Me llega el coulant de seta de Burdeos, queso Reixagó del Lluçanès, nueces y yema de huevo de Calaf, que es toda una explosión de sabores. En la carta siempre tienen un coulant relacionado con la temporada, pronto presentarán el de alcachofa, me comentan. Cambiamos de vino a L’Enclòs de Peralba, un vino del Penedès fruto de un pequeño proyecto de Roc y Leo Gramona.

Perdiz guisada. Via Veneto / Foto: Víctor Antich

También la perdiz roja, un ave muy apreciada en algunos sitios, pero poco habitual en los restaurantes. En esta ocasión, es de origen francés, particularmente de los bosques de Chambord. En el VV la preparan guisada a la manera tradicional y acompañada de trinxat de la Cerdanya, con un resultado espectacular, muy sabrosa y tierna.

Liebre en la royale. Vía Veneto / Foto: Víctor Antich

Encaro la recta final con uno de los platos más emblemáticos del Via Veneto y una receta clásica de la cocina francesa del siglo XVIII, la liebre a la royale con castañas de Viladrau y un consomé, también de liebre, servido en copa de coñac. Es, sin duda, una de las mejores liebres a la royale que puedes probar en nuestro país. Por cierto, la última vez que la probé fue en la gala Michelin 2024, que —como sabéis— se celebró en Barcelona.

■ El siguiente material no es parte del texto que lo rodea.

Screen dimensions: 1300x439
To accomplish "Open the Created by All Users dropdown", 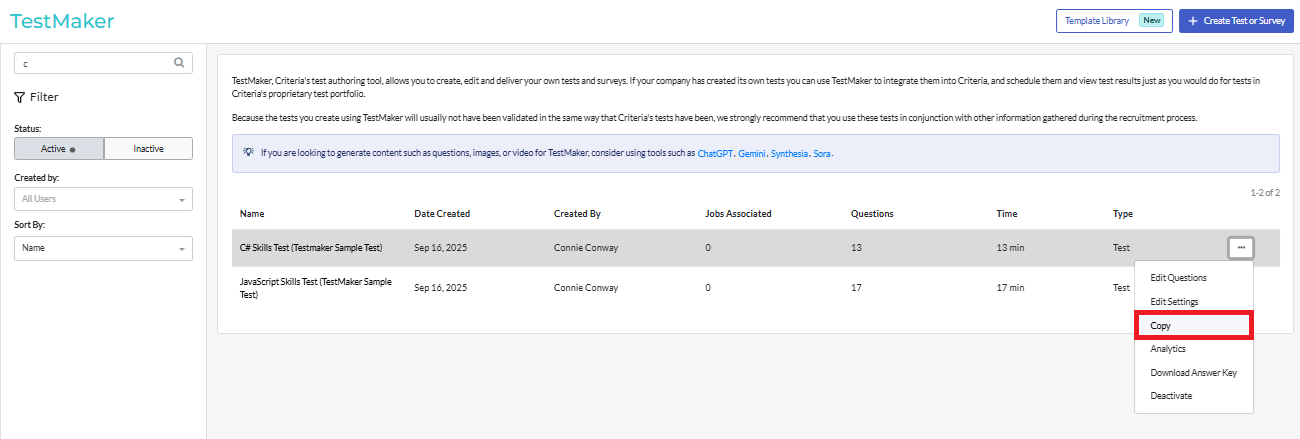I will 103,199.
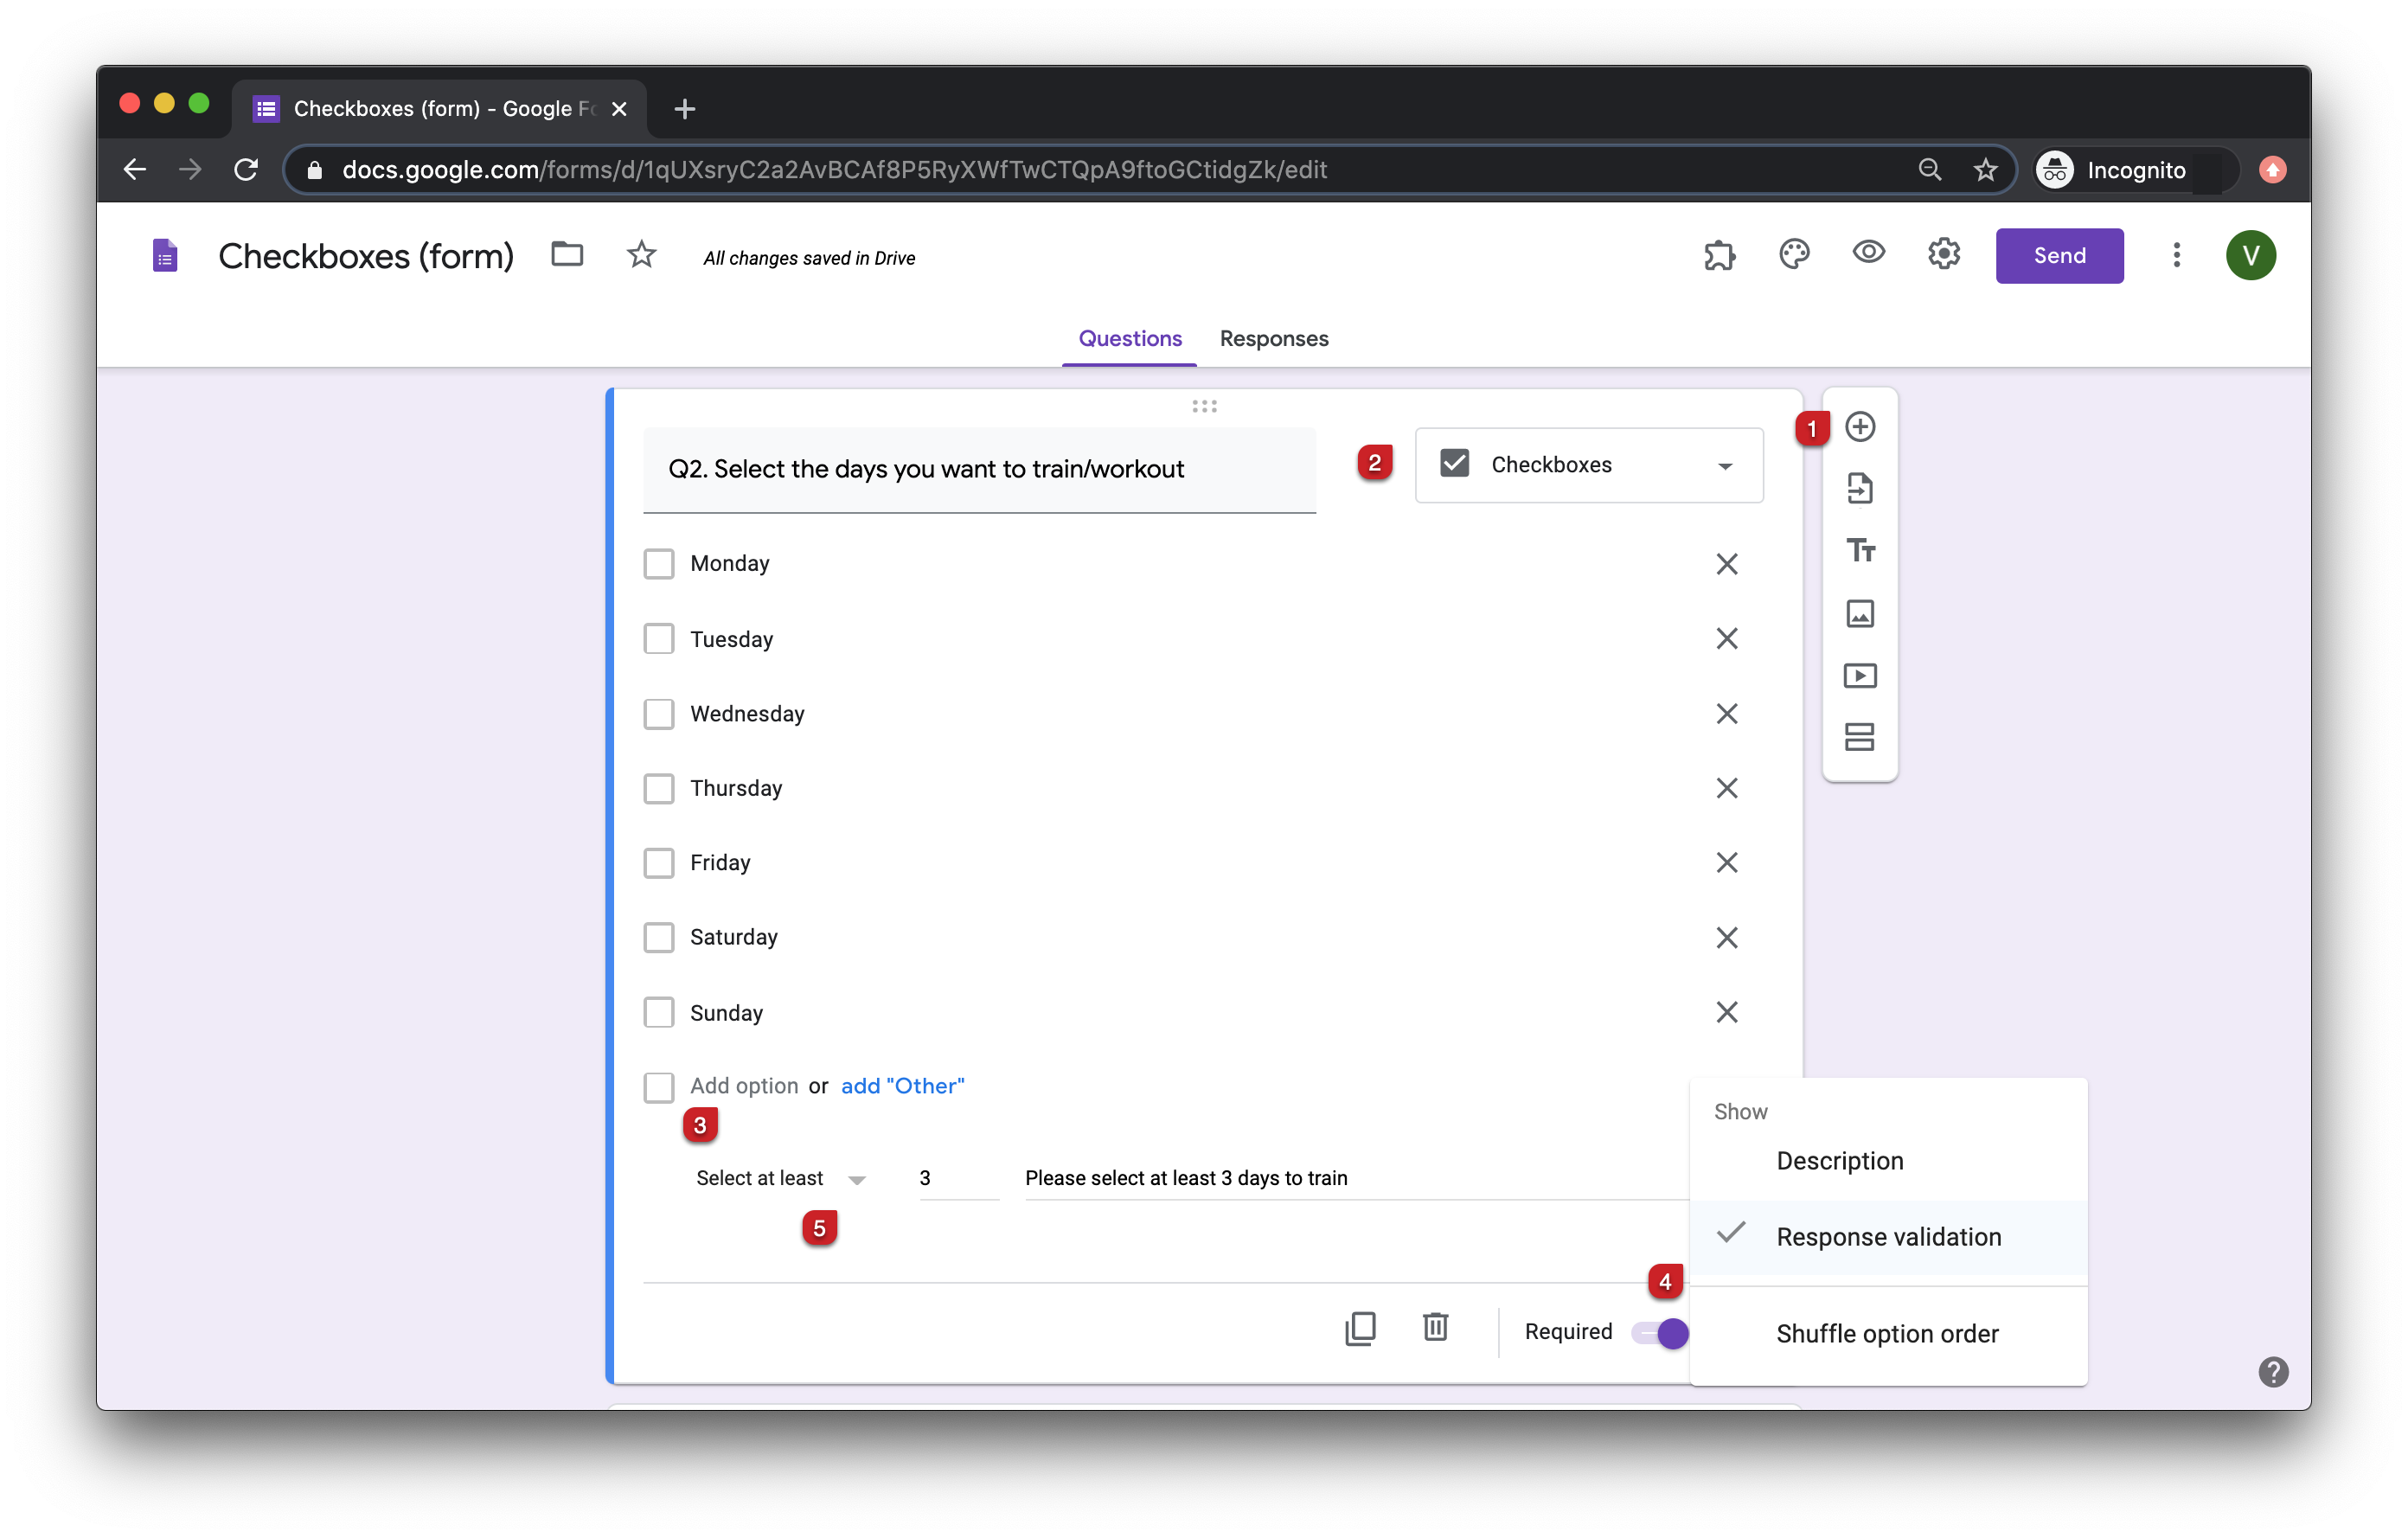2408x1538 pixels.
Task: Click the add title/description icon
Action: [1857, 551]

Para la ocasión, me sirven un Gran Cruor del Priorat con algo más de cuerpo, hecho con syrah y cariñena.

Soufflé al Grand Marnier. Via Veneto / Foto: Víctor Antich

De postre, me traen un merengue relleno de helado de vainilla y cítricos y el magistral Soufflé al Grand Marnier, que en esta ocasión he tenido la previsión de pedir en cuanto he llegado.
En conclusión, Via Veneto es uno de los restaurantes más queridos de la ciudad, gracias al ambiente que se respira, al trato que te dispensan Pere Monje y todo su equipo, y a su cocina maravillosa —clásica y contemporánea a partes iguales— y donde el chef David Andrés brilla con luz propia. Vale la pena recordar que por sus salones han desfilado en los últimos cincuenta años todo tipo de famosos, artistas, políticos, deportistas y empresarios. Imagínate, pues, si las paredes hablaran... o quizás mejor que no.